▶ [Instructions for the task]
Pull every line holding the word "cell" from the data below and copy it.

(Pixel coordinate grounding data)
>>>

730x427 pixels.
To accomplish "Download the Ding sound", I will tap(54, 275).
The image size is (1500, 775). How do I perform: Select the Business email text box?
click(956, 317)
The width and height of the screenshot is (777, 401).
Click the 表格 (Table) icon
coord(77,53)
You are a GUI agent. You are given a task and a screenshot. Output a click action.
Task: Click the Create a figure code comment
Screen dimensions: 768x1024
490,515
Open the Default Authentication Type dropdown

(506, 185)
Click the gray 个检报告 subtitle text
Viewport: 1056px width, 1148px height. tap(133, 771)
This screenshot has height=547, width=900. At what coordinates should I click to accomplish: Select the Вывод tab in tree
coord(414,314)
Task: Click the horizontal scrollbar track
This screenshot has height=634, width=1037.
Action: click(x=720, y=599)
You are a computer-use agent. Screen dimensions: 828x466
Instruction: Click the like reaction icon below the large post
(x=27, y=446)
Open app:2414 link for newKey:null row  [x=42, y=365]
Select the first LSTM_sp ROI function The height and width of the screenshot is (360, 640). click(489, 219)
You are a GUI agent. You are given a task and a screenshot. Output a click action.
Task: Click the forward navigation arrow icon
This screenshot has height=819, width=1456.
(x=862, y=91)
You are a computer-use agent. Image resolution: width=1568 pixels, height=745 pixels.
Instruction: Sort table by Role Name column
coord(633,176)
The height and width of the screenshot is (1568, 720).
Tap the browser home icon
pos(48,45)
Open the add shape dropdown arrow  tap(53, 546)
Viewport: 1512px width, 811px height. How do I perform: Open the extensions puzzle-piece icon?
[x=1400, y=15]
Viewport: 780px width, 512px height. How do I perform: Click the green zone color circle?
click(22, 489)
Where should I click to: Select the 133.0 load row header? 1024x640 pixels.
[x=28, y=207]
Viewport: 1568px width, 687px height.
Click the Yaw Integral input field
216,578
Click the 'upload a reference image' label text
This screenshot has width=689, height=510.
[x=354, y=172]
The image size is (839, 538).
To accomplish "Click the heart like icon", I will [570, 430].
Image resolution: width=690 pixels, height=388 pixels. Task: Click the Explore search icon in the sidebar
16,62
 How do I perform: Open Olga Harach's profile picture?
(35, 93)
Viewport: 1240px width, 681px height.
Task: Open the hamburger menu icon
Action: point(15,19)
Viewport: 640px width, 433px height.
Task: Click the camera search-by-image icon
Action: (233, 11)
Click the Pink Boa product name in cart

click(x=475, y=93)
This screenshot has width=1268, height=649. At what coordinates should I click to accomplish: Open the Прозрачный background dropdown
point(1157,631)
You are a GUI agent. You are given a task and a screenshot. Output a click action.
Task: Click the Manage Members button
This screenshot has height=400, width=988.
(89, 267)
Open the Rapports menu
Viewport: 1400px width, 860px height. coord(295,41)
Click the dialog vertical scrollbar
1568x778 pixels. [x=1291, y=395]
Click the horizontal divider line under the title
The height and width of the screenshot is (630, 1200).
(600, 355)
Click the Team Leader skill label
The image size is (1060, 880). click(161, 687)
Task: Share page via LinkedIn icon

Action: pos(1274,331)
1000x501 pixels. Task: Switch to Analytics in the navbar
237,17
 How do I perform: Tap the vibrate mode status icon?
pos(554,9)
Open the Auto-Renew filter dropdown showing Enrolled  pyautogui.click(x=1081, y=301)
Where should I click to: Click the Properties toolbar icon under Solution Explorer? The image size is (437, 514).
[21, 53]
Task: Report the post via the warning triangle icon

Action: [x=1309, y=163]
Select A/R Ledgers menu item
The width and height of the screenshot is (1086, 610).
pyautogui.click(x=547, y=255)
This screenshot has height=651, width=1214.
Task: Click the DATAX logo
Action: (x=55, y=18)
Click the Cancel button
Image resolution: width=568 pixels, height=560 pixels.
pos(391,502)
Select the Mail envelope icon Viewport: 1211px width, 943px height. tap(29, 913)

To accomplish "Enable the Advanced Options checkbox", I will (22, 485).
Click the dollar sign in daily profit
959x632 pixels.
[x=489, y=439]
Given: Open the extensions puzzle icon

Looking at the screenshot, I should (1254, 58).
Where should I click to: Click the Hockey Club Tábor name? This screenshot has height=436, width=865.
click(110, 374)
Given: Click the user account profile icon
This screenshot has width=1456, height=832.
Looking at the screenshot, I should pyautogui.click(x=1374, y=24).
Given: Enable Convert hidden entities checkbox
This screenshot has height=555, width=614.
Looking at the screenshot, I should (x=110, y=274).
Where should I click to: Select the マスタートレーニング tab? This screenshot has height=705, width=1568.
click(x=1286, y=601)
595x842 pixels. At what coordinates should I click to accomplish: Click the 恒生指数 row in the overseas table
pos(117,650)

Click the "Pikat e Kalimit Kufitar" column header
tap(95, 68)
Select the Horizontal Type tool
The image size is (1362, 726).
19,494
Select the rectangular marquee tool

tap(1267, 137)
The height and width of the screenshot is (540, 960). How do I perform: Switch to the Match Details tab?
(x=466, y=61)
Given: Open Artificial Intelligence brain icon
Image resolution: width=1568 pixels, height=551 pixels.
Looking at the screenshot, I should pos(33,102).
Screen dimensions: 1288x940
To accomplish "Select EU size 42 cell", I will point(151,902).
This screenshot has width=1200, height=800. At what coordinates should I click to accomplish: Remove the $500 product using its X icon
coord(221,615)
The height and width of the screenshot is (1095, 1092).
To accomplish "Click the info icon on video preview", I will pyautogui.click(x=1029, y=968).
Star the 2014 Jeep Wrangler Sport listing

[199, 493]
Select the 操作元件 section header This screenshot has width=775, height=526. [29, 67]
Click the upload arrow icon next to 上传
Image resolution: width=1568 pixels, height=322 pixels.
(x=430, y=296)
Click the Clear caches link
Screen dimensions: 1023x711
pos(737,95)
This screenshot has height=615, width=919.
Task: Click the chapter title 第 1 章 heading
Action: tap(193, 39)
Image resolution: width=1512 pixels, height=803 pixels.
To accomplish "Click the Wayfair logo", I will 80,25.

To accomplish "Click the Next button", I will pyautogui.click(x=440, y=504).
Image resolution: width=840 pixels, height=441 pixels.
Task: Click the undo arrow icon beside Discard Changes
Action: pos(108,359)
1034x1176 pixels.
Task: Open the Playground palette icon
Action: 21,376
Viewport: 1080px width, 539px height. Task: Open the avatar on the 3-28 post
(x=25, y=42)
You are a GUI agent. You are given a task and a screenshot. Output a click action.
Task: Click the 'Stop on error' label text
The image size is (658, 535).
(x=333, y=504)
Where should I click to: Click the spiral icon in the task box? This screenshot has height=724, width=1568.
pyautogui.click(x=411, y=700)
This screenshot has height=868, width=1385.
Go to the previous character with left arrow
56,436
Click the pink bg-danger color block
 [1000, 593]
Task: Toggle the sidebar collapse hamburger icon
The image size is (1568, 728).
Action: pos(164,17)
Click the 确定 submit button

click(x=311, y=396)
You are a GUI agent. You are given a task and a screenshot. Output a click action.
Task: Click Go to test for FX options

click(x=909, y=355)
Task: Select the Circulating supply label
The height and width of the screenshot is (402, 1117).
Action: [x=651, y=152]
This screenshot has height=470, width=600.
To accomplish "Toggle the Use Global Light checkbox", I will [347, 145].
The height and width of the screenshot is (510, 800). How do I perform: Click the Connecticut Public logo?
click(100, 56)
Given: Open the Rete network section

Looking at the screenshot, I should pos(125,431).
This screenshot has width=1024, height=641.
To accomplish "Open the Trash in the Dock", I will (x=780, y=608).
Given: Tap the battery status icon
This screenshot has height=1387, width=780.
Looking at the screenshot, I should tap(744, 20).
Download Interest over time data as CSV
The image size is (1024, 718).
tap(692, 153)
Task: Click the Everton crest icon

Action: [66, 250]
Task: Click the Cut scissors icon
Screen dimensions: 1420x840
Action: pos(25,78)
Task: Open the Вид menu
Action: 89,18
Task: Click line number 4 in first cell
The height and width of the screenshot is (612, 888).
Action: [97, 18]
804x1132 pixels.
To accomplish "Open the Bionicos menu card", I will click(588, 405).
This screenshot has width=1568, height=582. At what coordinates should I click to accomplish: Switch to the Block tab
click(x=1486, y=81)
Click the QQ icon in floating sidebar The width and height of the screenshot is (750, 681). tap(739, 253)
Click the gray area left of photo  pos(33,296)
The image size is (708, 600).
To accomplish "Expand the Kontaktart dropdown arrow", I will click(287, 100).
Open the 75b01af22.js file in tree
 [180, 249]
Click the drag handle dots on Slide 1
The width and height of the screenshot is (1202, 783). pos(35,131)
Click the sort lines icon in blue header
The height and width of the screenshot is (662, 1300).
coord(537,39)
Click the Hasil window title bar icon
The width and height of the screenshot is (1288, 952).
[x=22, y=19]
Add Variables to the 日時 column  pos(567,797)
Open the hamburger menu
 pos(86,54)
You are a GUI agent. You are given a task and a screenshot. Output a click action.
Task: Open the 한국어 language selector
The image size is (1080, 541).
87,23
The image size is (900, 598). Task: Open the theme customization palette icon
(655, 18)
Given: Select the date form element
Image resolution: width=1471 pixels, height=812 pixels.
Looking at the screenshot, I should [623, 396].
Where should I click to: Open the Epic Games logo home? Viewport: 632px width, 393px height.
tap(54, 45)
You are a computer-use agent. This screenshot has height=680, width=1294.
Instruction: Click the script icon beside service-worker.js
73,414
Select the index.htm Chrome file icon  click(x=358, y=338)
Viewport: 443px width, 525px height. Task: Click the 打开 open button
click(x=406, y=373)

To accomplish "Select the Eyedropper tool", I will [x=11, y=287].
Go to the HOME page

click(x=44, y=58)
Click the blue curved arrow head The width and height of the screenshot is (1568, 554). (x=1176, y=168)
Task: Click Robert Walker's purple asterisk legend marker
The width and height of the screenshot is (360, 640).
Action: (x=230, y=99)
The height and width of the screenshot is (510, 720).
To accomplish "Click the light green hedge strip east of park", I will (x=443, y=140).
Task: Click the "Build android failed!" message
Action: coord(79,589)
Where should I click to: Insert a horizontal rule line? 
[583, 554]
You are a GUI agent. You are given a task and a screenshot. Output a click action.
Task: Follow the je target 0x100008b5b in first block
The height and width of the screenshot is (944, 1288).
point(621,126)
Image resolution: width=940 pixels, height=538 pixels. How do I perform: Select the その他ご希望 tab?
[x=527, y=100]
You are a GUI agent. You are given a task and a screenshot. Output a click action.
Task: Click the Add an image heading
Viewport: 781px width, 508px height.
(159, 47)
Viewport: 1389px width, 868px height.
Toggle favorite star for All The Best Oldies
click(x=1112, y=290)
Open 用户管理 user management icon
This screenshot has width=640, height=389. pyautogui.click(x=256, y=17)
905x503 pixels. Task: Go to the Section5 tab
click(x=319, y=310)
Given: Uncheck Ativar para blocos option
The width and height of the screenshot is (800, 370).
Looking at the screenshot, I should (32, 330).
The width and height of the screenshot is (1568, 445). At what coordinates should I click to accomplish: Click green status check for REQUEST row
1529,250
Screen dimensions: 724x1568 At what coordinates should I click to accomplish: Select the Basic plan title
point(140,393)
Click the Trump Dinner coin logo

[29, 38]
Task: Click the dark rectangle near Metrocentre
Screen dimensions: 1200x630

<<<

▶ [Answer space]
To accomplish "Select EU size 42 cell", I will point(151,902).
Task: Click line number 4 in first cell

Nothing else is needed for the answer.